Ein "echter Mann"? Lieber fürsorglich als toxisch männlich

„Wann ist ein Mann ein Mann?“, fragt Herbert Grönemeyer in seinem Lied „Männer“. Eine Frage, die sich viele Männer und Burschen stellen. Die Antwort darauf ist komplex.
Gefunden wird sie in einem Männerbild. „Ein solches gibt Orientierung für das geschlechtsspezifische Verhalten von männlich gelesenen Personen“, erklärt Erich Lehner, Psychotherapeut und Vorstandsvorsitzender des Dachverbandes für Männerarbeit (DMÖ).
Männlichkeit: Dominanz und Konkurrenz
„Wir gehen davon aus, dass Männlichkeit abseits von biologischen Merkmalen nicht angeboren ist, sondern es eine soziale Konstruktion gibt. Es werden im sozialen Zusammenleben bestimmte Verhaltensweisen entwickelt“, so Lehner. Am besten könne man solche Verhaltensweisen in Bildern wiedergeben, jeder Mann habe sein eigenes entworfen. Sie seien daher vielfältig. Allerdings gebe es ein vorherrschendes Bild in der Gesellschaft: Die hegemoniale Männlichkeit. „Sie besteht aus drei Teilen: Dominanz, Konkurrenz, Hierarchie“, erklärt der Experte.
Er beschreibt eine Alltagssituation: „Ein Bub kommt aus der Schule und erzählt, dass ein anderer böse zu ihm war. Dem Bub wird gesagt: ,Du musst dich wehren‘. Ein Mädchen wird in derselben Situation wahrscheinlich umarmt. Dadurch kommt es zur Dominanz-Männlichkeit, dann kommt es zur Konkurrenz und diese lässt sich am ehesten durch Hierarchie ordnen.“
Das sei das Männerbild, das in Österreich vorherrscht – eines, das vielen widerstrebt. Etwa Jakob Allinger (32), er hat gemeinsam mit anderen 2021 den Verein „CoBros“ in Wien gegründet. „Wir wollen fürsorgliche Männlichkeitsbilder fördern und in den Mainstream bringen“, erklärt er.
Deswegen bieten sie Männern Räume zum Austausch, wovon es zu wenige gibt: „Räume, in denen man nichts vorgeben muss, wo man geschätzt wird für das, was man ist, wo man in Verbindung mit anderen Männern gehen kann.
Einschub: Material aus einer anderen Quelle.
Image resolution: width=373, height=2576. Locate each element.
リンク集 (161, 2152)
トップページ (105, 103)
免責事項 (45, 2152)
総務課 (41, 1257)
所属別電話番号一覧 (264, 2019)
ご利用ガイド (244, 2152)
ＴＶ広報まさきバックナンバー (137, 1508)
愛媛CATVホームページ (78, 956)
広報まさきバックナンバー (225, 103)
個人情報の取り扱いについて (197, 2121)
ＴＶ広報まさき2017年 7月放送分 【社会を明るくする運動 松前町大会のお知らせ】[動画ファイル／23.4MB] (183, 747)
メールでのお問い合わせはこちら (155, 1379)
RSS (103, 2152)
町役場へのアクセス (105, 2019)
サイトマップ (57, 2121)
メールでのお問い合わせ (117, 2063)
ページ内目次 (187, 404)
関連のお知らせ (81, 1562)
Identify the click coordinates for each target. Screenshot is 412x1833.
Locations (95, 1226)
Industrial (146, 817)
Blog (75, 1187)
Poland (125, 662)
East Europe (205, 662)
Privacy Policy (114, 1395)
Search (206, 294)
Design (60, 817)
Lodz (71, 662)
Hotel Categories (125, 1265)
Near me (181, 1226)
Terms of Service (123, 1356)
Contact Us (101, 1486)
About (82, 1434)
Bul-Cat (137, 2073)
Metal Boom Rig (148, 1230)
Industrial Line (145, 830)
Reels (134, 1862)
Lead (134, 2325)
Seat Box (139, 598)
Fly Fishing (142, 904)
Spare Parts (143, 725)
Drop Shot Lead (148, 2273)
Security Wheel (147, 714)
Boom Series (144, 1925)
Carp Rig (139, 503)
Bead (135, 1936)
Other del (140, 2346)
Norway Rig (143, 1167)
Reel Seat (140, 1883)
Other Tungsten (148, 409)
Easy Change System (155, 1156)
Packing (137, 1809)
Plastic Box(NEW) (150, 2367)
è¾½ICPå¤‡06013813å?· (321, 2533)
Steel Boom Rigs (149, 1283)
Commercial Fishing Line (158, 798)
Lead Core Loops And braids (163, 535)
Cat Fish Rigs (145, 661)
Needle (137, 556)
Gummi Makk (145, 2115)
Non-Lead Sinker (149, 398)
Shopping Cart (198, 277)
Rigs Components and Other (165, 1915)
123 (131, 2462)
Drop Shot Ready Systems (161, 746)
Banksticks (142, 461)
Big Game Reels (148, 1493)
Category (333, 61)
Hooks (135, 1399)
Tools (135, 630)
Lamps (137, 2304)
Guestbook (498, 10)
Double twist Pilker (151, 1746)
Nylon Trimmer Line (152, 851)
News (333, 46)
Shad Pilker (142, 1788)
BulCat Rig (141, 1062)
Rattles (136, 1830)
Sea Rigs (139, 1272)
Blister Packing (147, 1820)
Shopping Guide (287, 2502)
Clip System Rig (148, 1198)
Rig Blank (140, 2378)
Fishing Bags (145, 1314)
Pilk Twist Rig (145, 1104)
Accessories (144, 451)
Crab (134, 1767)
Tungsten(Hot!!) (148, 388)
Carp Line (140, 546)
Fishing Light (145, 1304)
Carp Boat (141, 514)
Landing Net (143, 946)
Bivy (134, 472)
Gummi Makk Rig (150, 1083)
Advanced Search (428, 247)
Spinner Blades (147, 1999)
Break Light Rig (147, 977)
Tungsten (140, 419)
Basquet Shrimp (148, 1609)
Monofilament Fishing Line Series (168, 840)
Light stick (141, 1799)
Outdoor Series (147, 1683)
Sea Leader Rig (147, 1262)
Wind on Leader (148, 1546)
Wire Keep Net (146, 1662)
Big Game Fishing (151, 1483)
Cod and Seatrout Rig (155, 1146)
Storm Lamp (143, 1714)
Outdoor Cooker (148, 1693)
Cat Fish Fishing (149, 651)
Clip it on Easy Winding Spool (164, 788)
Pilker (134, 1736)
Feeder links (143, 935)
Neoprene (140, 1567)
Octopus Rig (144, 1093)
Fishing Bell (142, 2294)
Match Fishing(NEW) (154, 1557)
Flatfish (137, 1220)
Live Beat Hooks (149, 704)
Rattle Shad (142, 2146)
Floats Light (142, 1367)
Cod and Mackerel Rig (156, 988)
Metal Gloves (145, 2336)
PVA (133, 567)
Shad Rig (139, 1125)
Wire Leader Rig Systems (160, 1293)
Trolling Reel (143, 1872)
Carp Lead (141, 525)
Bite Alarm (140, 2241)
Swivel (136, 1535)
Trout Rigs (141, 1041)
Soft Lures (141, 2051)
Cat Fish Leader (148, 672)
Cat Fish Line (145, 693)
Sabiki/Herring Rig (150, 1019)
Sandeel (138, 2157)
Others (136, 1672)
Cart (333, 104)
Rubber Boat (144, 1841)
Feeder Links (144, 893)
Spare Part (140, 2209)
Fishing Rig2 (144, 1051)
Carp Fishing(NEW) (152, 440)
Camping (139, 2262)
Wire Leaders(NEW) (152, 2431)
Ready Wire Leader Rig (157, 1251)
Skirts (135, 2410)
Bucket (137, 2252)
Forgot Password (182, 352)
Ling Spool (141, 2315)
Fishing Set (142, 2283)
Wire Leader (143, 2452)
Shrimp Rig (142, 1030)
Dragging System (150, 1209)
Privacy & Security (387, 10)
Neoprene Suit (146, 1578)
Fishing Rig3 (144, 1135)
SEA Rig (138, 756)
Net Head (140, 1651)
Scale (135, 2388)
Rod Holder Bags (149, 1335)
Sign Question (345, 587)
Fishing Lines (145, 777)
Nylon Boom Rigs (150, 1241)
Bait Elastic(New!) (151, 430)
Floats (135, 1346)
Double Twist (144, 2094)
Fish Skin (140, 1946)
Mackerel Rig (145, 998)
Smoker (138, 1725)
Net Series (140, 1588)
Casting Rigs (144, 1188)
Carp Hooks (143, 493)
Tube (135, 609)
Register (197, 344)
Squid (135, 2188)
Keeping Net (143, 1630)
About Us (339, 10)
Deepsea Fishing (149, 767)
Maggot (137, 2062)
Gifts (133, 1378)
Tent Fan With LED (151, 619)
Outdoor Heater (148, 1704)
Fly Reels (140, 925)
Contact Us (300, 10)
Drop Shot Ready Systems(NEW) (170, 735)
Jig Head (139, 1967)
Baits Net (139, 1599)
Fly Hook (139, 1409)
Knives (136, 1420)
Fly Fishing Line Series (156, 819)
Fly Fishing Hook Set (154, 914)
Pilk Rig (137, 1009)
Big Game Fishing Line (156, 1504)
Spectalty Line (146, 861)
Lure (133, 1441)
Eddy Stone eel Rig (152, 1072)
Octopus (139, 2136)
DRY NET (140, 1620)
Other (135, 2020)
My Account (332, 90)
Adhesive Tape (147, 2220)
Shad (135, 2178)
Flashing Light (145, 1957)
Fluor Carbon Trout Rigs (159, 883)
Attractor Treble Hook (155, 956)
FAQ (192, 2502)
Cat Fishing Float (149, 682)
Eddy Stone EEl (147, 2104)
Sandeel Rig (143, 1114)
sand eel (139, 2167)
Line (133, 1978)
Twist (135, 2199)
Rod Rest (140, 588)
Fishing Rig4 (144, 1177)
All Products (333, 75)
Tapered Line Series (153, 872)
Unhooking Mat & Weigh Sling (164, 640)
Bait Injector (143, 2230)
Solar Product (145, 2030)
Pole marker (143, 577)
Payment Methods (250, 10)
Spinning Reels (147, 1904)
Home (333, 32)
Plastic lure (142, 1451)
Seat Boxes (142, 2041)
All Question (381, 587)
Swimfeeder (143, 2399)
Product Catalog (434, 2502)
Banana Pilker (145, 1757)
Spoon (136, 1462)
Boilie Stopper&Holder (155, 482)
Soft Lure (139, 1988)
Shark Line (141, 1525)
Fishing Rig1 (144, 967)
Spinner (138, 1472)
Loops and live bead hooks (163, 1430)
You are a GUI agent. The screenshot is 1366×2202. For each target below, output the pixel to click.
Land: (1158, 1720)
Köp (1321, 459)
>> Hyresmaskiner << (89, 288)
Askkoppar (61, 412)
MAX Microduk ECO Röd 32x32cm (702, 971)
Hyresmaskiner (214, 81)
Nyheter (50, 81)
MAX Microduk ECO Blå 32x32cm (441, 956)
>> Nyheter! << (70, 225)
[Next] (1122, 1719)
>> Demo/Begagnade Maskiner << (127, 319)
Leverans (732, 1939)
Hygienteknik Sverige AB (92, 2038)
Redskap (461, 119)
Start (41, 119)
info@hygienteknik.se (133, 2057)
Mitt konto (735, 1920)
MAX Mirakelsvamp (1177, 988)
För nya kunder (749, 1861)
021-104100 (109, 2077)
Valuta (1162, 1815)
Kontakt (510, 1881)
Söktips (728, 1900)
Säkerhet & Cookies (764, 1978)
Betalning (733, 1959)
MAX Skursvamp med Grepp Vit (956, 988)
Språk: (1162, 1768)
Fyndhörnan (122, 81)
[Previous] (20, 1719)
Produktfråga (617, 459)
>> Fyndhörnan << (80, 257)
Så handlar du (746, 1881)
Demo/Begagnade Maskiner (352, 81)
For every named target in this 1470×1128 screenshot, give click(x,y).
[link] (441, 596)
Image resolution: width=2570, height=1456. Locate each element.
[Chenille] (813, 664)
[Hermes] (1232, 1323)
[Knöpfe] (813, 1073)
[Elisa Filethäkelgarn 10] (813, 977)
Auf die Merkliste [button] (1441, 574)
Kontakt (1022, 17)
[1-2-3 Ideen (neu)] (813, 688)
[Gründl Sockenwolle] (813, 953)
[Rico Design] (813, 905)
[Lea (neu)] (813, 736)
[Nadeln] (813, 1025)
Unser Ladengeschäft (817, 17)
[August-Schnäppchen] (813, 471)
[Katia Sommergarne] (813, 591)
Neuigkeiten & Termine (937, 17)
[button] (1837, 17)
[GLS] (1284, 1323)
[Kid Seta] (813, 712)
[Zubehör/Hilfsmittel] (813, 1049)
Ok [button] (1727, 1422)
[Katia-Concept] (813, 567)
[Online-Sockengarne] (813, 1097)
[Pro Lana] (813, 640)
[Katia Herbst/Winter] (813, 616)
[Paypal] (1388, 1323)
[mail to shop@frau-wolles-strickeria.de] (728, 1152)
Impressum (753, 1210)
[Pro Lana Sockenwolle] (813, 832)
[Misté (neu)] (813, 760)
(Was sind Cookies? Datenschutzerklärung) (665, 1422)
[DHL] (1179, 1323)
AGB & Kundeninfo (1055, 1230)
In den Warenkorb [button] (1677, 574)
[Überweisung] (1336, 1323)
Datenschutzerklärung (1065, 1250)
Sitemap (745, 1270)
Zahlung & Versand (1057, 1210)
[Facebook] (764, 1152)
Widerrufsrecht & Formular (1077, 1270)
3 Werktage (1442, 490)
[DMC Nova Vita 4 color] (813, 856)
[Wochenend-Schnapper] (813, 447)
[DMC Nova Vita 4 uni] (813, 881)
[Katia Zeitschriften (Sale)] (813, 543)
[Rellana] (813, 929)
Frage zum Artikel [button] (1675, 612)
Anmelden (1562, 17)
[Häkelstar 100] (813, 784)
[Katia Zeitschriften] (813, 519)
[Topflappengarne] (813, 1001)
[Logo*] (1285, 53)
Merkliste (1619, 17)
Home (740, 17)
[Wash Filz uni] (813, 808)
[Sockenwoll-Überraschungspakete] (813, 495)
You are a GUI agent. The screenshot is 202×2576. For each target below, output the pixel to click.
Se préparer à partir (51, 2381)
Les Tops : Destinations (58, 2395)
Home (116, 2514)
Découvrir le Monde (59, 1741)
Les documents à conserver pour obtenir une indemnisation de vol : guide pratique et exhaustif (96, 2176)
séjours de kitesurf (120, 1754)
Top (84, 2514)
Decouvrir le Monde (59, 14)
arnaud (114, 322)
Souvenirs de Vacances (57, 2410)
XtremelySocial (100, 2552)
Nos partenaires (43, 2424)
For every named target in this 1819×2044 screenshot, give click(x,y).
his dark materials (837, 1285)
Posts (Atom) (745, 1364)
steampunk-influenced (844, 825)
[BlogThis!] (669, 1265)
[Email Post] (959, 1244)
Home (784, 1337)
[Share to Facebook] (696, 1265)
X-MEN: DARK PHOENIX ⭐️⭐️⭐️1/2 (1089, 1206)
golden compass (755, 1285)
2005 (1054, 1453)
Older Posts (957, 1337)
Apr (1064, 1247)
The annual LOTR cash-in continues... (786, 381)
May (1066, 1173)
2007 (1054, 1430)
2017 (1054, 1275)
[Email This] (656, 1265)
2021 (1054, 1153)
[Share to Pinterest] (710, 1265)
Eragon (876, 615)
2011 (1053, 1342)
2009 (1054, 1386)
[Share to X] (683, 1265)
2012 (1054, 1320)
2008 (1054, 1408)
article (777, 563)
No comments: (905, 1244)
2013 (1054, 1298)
Ohne eine Rolle zu spielen und von Rollenbildern geprägte Erwartung erfüllen zu müssen. Es geht auch darum, Männlichkeitsnormen im eigenen Leben und der Gesellschaft zu reflektieren – und daraus Handlungen im eigenen Leben abzuleiten oder diese bewusst nicht zu setzen“, führt er aus.
Gewalt unter Männern: Caring Masculinity als Gegenentwurf
„Viele leiden unter falschen Rollenbildern, schließlich reproduzieren sie diese und geraten dann oftmals in eine Spirale aus Sucht und Gewalt“, so Allinger. Psychotherapeut Lehner betont: „Wenn es zu Gewalt kommt, sind in erster Linie die Männer die Täter. So lange das Dominanz-Männlichkeitsbild vorherrschend ist, werden immer Männer zur Gewalt greifen, da ist es wichtig, die Caring Masculinities zu fördern.“ Die „fürsorgliche Männlichkeit“ ist ein gewaltfreies Männlichkeitsmodell, das über traditionelle Rollenbilder hinausgeht. Fürsorge, Empathie und Verantwortungsbewusstsein werden betont.
CoBros setzt auch auf Burschenarbeit. Es sei wichtig, mit Jugendlichen zu arbeiten und fürsorgliche Männerbilder an die nächste Generation weiterzugeben. In den Mittelschulen seien Gewaltbereitschaft, übergriffiges Verhalten gegenüber Mädchen oder fehlender Respekt vor Lehrerinnen Indikatoren für Handlungsbedarf. „Wir halten Workshops in Wiener Schulen und Ausbildungsstellen. Burschen und junge Männer sollen die Werte und die relevanten Skills bekommen, die sie brauchen, um ein gutes Leben für sich und ihr Umfeld führen zu können“, so der 32-Jährige.
Social Media sei dabei ein bedeutsamer Faktor. „Beinahe jeder kennt Andrew Tate (Anm.: Influencer, der als Alphamann und Frauenhasser gilt). Fehlende Vaterfiguren oder männliche Vorbilder im Umfeld machen es für solche Männer einfacher, Jugendliche zu radikalisieren und für ihre Zwecke zu benutzen“, erklärt Allinger.
CoBros wollen ein Gegenstück dazu in der Social Media Welt etablieren – einen eigenen Tiktok-Kanal und eine Online-Community aufbauen.